Task directions: Quote the records below word for word, omitting the pictures.

Given records:
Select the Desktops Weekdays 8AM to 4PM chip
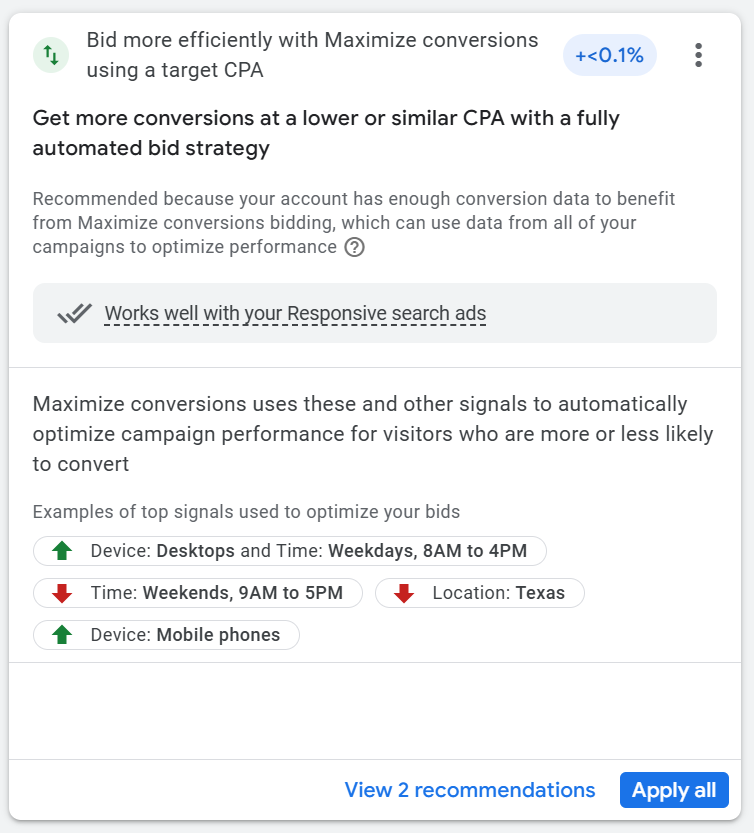Screen dimensions: 754x833 tap(300, 551)
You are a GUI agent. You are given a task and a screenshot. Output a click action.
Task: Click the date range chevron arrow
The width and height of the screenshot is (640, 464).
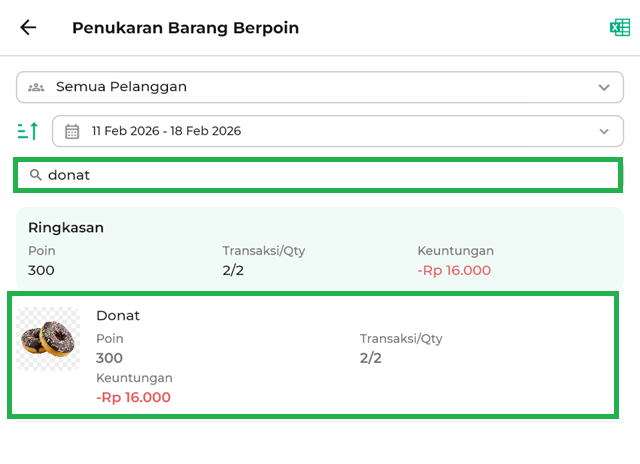click(x=603, y=131)
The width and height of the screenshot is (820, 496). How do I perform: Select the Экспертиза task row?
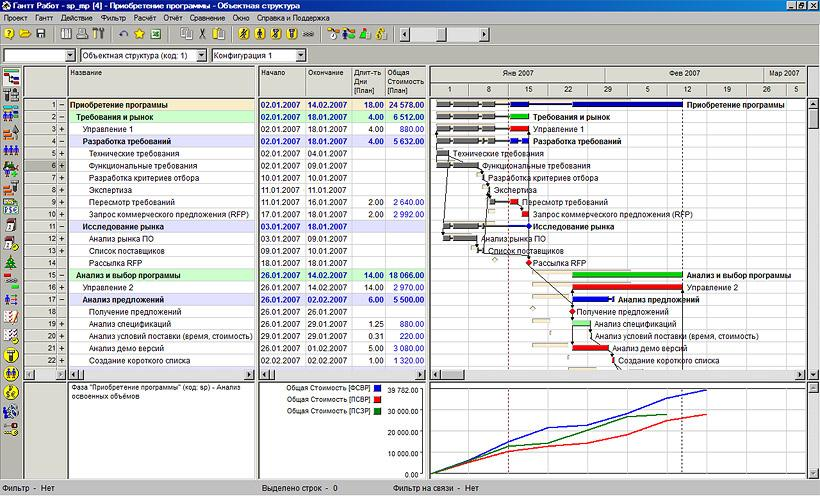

Full response:
Select the Desktops Weekdays 8AM to 4PM chip
Screen dimensions: 754x833 tap(300, 551)
You are a GUI agent. You are given a task and a screenshot. Output a click action.
Task: Click the date range chevron arrow
The width and height of the screenshot is (640, 464).
click(x=603, y=131)
The width and height of the screenshot is (820, 496). How do I perform: Select the Экспертиза task row?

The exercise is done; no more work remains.